SELECT forum_id, auth_option_id, auth_role_id, auth_setting FROM phpbb_acl_users WHERE user_id =

BACKTRACE

FILE: includes/db/mysqli.php
LINE: 143
CALL: dbal->sql_error()

FILE: includes/auth.php
LINE: 773
CALL: dbal_mysqli->sql_query()

FILE: includes/auth.php
LINE: 345
CALL: auth->acl_raw_data_single_user()

FILE: includes/auth.php
LINE: 71
CALL: auth->acl_cache()

FILE: includes/sitemap_functions.php
LINE: 40
CALL: auth->acl()

FILE: includes/acp/acp_sitemap_generator.php
LINE: 47
CALL: generate_sitemap()

FILE: includes/functions_module.php
LINE: 471
CALL: acp_sitemap_generator->main()

FILE: adm/index.php
LINE: 74
CALL: p_master->load_active()

Re: [BETA] SiteMap Generator

Posted: Tue Apr 29, 2008 1:48 pm
by BartVB
This is the query:

Code: Select all

$sql = 'SELECT *
                FROM ' . USERS_TABLE . '
                WHERE user_id = ' . intval($config['sitemap_bot_user']);
So apparently in your case $config['sitemap_bot_user'] is empty... A quick (and really dirty :P) fix is replacing that code with:

Code: Select all

$sql = 'SELECT *
                FROM ' . USERS_TABLE . '
                WHERE user_id = 1234' ;
Where 1234 is the user_id of your bot user.

▶ [SOURCE MATERIAL]
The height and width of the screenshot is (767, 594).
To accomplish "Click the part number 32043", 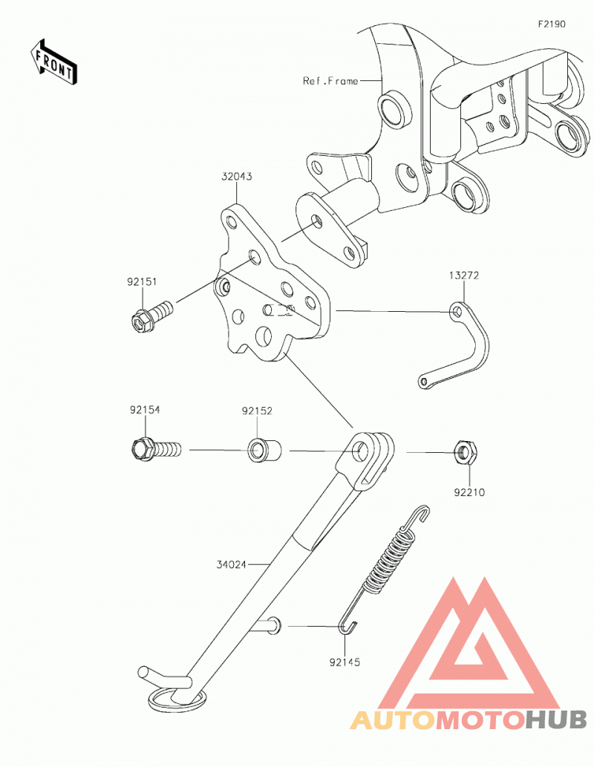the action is click(236, 176).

▶ [WRITTEN REQUEST] Repeat the part of the sitemap generator forum text above between "SELECT forum_id, auth_option_id, auth_role_id, auth_setting" and "CALL: dbal->sql_error()", inclusive, character for character.

▶ [EXERCISE ANSWER]
SELECT forum_id, auth_option_id, auth_role_id, auth_setting FROM phpbb_acl_users WHERE user_id =

BACKTRACE

FILE: includes/db/mysqli.php
LINE: 143
CALL: dbal->sql_error()